TASK DETAILS:
Starting at the first of the items below and ending at the line that contains "The width and height of the screenshot is (1364, 722).", rewrite those lines as a JSON list of strings, one string per line, and leave out any blank lines.

····················

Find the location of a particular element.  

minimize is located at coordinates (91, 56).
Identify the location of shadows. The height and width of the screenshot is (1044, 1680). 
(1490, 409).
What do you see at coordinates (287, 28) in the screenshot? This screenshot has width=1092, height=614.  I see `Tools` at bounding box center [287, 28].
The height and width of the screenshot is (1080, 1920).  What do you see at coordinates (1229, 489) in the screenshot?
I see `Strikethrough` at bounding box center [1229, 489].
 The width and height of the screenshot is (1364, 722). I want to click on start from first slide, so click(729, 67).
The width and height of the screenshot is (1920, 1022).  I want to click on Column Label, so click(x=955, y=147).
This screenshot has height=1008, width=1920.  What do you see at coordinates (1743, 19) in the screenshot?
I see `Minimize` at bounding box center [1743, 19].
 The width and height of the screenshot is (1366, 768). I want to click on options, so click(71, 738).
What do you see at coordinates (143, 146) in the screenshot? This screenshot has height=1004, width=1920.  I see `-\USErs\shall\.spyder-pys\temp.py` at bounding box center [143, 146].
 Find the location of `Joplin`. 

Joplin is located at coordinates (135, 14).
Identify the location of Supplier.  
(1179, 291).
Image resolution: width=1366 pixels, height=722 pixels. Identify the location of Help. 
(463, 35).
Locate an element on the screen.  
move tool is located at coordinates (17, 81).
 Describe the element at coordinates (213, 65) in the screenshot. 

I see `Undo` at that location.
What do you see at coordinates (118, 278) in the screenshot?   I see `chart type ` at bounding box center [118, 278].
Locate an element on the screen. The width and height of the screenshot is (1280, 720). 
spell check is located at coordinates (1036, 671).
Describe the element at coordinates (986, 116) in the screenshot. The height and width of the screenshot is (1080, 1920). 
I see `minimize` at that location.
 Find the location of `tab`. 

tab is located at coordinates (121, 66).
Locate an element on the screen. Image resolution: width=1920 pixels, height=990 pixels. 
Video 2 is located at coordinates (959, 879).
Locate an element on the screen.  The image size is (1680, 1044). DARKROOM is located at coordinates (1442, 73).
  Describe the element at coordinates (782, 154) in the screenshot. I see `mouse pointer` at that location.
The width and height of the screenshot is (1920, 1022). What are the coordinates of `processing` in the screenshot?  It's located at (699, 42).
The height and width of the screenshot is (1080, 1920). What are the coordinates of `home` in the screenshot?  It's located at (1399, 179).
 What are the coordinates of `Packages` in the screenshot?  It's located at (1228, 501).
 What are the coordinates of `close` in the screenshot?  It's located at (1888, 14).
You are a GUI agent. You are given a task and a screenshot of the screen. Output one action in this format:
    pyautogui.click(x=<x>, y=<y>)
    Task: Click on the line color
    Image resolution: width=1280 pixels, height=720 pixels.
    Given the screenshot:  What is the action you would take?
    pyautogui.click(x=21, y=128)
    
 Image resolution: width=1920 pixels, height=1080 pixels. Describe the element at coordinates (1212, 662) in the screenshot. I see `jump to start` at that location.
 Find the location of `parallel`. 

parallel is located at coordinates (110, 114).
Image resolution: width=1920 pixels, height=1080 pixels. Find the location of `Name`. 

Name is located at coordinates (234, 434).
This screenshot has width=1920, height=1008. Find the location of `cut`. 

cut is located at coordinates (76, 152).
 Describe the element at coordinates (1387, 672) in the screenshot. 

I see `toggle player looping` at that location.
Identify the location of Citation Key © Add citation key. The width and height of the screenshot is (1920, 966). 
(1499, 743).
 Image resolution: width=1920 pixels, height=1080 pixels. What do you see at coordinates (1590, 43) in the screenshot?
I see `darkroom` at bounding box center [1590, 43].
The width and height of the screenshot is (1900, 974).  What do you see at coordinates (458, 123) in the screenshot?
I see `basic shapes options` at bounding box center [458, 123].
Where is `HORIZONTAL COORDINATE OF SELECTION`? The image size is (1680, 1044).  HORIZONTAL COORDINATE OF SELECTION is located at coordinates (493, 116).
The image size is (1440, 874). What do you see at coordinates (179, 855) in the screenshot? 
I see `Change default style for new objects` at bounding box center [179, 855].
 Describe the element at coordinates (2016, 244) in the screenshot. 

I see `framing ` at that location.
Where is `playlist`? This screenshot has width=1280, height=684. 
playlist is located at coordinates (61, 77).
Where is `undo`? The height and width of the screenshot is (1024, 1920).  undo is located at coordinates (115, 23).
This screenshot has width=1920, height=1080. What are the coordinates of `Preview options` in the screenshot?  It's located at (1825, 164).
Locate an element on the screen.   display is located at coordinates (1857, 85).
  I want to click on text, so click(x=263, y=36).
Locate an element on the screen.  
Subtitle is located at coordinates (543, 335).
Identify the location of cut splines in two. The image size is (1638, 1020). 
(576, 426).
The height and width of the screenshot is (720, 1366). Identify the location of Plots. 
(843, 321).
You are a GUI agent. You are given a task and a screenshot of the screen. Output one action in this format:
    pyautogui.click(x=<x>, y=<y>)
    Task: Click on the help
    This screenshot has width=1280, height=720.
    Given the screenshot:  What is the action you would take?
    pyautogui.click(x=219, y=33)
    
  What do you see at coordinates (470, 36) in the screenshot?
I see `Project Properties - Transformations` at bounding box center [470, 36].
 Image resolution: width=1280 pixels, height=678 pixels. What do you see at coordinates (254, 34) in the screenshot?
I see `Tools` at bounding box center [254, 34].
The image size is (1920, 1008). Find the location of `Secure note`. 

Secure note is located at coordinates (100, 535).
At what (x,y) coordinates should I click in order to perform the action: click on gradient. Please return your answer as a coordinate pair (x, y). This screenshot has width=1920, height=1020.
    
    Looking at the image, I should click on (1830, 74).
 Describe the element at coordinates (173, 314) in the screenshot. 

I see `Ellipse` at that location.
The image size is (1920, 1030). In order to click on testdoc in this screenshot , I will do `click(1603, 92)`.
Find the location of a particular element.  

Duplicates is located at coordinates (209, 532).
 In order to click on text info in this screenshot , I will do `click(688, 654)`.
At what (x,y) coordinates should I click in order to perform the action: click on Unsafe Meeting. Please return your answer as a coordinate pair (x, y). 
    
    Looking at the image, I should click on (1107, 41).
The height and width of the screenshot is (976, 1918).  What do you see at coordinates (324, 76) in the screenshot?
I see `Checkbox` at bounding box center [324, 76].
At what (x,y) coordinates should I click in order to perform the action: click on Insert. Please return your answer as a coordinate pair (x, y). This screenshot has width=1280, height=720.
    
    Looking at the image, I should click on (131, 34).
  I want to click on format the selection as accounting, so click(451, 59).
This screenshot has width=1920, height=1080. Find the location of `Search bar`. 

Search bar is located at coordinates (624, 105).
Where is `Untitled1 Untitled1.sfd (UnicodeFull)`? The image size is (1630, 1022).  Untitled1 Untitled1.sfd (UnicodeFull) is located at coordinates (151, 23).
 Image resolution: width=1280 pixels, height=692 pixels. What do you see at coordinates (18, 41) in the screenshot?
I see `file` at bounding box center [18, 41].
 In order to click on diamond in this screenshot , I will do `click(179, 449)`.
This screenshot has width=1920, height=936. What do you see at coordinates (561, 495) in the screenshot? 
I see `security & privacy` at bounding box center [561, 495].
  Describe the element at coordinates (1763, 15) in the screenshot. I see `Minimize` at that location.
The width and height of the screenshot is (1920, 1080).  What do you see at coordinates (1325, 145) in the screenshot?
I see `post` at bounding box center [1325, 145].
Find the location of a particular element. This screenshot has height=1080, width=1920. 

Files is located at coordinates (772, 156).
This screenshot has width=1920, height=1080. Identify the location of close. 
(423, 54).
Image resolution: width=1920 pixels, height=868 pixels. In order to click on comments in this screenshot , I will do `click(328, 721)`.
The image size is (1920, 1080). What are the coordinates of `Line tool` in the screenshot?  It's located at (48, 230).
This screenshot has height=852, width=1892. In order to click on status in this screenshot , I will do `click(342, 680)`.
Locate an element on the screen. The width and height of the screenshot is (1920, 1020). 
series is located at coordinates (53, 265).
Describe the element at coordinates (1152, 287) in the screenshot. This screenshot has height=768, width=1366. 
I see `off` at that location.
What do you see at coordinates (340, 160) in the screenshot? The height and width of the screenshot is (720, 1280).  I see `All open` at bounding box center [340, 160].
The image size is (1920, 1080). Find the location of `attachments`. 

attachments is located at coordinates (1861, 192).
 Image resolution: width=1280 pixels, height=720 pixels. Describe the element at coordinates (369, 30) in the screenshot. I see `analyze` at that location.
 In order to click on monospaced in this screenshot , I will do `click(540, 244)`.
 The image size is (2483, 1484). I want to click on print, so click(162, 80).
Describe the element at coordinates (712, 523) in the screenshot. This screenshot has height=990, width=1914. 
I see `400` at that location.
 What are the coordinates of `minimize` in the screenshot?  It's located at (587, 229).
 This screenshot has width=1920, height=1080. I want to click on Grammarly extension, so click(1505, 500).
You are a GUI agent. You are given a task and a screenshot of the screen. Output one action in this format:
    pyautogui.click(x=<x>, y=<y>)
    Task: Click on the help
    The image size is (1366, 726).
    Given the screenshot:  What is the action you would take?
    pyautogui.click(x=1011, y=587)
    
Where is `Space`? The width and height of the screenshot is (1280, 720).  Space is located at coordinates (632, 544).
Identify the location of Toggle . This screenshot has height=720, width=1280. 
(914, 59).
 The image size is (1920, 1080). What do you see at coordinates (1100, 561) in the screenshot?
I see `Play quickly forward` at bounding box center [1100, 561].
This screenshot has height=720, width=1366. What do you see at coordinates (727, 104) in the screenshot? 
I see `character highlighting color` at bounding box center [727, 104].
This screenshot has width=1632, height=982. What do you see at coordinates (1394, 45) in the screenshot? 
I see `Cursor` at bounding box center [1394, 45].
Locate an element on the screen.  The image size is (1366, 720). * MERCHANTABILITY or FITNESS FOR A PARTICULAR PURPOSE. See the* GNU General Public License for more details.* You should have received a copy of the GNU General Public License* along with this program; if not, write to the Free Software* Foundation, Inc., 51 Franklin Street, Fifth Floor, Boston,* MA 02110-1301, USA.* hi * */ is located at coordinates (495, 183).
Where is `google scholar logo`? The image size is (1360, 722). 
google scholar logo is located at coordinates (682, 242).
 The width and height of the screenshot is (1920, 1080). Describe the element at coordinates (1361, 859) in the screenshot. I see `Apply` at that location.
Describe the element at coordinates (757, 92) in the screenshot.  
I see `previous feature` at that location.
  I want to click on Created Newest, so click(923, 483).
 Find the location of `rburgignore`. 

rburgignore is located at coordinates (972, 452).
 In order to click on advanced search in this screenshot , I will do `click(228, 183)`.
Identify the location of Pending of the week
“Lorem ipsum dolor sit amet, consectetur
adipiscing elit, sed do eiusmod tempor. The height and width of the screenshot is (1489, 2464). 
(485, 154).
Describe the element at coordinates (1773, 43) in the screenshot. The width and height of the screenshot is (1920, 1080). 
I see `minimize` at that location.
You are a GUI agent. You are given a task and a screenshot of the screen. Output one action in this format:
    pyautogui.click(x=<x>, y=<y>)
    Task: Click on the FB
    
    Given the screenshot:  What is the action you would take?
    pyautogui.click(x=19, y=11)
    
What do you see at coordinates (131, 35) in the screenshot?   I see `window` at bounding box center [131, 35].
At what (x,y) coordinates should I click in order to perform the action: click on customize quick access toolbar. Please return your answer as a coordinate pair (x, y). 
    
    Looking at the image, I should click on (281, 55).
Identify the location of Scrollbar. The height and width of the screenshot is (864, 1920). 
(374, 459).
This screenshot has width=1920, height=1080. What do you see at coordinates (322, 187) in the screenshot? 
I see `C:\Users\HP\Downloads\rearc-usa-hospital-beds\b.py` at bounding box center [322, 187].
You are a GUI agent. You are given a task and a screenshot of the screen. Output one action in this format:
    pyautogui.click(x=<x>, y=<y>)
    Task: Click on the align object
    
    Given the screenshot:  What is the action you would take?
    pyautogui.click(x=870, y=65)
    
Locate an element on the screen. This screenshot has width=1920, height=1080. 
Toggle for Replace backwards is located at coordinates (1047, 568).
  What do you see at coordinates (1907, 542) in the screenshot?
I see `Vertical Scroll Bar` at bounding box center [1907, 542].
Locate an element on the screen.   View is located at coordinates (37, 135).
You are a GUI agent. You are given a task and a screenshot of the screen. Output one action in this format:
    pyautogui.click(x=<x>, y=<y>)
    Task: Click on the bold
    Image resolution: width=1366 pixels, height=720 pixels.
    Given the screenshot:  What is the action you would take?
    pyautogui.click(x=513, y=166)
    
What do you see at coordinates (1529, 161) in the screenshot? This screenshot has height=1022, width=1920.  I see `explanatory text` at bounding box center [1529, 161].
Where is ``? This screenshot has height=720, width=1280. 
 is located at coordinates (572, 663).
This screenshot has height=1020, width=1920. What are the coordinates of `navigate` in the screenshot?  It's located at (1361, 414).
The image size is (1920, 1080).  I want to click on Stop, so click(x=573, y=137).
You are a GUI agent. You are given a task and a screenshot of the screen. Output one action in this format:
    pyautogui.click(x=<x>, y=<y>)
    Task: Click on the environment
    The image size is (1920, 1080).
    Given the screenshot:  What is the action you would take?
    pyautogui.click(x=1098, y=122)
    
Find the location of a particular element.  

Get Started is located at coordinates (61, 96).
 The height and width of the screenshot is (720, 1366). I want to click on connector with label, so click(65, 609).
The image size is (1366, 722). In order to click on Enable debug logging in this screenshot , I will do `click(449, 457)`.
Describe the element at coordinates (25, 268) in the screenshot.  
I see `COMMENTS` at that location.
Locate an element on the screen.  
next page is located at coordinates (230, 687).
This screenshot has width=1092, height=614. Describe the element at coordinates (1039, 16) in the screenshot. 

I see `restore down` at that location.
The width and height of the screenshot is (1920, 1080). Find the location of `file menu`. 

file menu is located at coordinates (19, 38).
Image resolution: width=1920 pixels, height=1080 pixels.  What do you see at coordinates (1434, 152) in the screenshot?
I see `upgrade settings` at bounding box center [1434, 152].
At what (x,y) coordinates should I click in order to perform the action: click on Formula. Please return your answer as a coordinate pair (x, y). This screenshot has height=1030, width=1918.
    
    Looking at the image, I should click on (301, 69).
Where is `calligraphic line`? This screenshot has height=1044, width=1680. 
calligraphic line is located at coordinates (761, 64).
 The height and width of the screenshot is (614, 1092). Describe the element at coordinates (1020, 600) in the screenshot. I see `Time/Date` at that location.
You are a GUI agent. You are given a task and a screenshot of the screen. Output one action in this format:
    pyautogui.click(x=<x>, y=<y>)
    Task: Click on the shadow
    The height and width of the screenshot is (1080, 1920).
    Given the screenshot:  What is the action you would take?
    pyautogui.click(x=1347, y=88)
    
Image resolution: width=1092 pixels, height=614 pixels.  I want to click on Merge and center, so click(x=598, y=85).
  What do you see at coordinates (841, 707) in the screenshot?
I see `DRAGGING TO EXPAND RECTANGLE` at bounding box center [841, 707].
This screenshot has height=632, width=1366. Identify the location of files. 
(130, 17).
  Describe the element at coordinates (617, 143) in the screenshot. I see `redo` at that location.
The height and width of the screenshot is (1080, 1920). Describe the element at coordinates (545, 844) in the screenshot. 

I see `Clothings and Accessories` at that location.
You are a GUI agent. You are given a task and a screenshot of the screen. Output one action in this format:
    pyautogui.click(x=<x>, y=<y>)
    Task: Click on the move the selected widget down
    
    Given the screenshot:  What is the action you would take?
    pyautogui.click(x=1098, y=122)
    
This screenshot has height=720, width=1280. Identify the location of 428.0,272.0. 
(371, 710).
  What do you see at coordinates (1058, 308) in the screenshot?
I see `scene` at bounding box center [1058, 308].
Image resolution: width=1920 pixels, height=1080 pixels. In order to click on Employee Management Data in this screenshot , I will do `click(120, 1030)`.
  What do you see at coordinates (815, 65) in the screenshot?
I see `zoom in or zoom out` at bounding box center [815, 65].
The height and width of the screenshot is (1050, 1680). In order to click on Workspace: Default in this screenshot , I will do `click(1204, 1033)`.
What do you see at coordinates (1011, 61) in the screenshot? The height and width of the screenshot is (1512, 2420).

····················

SOLUTION TO THIS TASK:
[
  "Find the location of a particular element.  ",
  "minimize is located at coordinates (91, 56).",
  "Identify the location of shadows. The height and width of the screenshot is (1044, 1680). ",
  "(1490, 409).",
  "What do you see at coordinates (287, 28) in the screenshot? This screenshot has width=1092, height=614.  I see `Tools` at bounding box center [287, 28].",
  "The height and width of the screenshot is (1080, 1920).  What do you see at coordinates (1229, 489) in the screenshot?",
  "I see `Strikethrough` at bounding box center [1229, 489].",
  " The width and height of the screenshot is (1364, 722). I want to click on start from first slide, so click(729, 67)."
]